17/08/2026
Ousmane Sonko déb***e: Le divorce avec Bassirou Diomaye, les caisses noires et les lobbies...
Quatre médias, un président de l’Assemblée, et surtout une impression : la boîte noire du pouvoir vient de perdre son couvercle.
Ousmane Sonko n’a pas simplement donné une interview. Il a ouvert les tiroirs. Et certains doivent déjà chercher fébrilement la clé.
Avec Diomaye, explique-t-il, le problème n’était ni l’ambition, ni la rivalité, encore moins la politique. C’était la gouvernance. Transparence, fonds spéciaux, souveraineté : le compagnonnage aurait commencé à tousser lorsque les principes de Pastef ont rencontré les réalités du palais.
Le plus savoureux ? Les fameuses « caisses noires ». Hier présentées comme presque « haram » lorsqu’elles échappent à tout contrôle, elles deviennent aujourd’hui des fonds sensibles dont Sonko ne réclame pas la suppression, mais la traçabilité. Autrement dit : la caisse peut rester noire, mais qu’on sache au moins qui y met la main.
Et puis il y a les 3 milliards de la Primature dont Sonko réclame les explications, renvoyant la b***e au ministre des Finances. Une partie de ping-pong budgétaire qui risque de finir en commission d’enquête.
Sur le foncier, le président de l’Assemblée sort également l’artillerie : lotissements supposés irréguliers, prête-noms, intérêts privés, lobbies et même une « société civile encagoulée ». Bref, derrière certains terrains, il y aurait tellement de monde qu’on pourrait bientôt demander un permis de construire pour les dessous de table.
Sonko promet surtout une chose : les enquêtes ne protégeront personne, même pas Pastef. Voilà une promesse qui, si elle est tenue, pourrait faire transpirer quelques militants plus sûrement qu’une campagne électorale en plein mois d’août.
Et sur le carburant, le ton change.
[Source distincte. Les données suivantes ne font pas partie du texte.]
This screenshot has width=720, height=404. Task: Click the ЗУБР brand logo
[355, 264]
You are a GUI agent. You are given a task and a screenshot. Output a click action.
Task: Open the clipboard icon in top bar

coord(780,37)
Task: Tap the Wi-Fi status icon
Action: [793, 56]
L’augmentation des prix ? Pour Sonko, elle ressemble furieusement à un « ajustement structurel ». Lui qui affirme avoir demandé le contraire laisse entendre que le gouvernement aurait pris un virage qu’il n’aurait pas validé.
Au fond, cette interview ressemble moins à une conférence de presse qu’à un procès-verbal de divorce politique : pas de « je t’aime, moi non plus », mais des divergences consignées, des comptes demandés et des dossiers empilés.
Sonko est désormais président de l’Assemblée. Il n’a donc plus seulement le micro : il a aussi les commissions, les enquêtes et le contrôle parlementaire.
La partie change de plateau. Et au Sénégal, quand Sonko commence à parler de transparence, ce ne sont pas seulement les caisses qui deviennent nerveuses : ce sont aussi ceux qui savent ce qu’il y a dedans.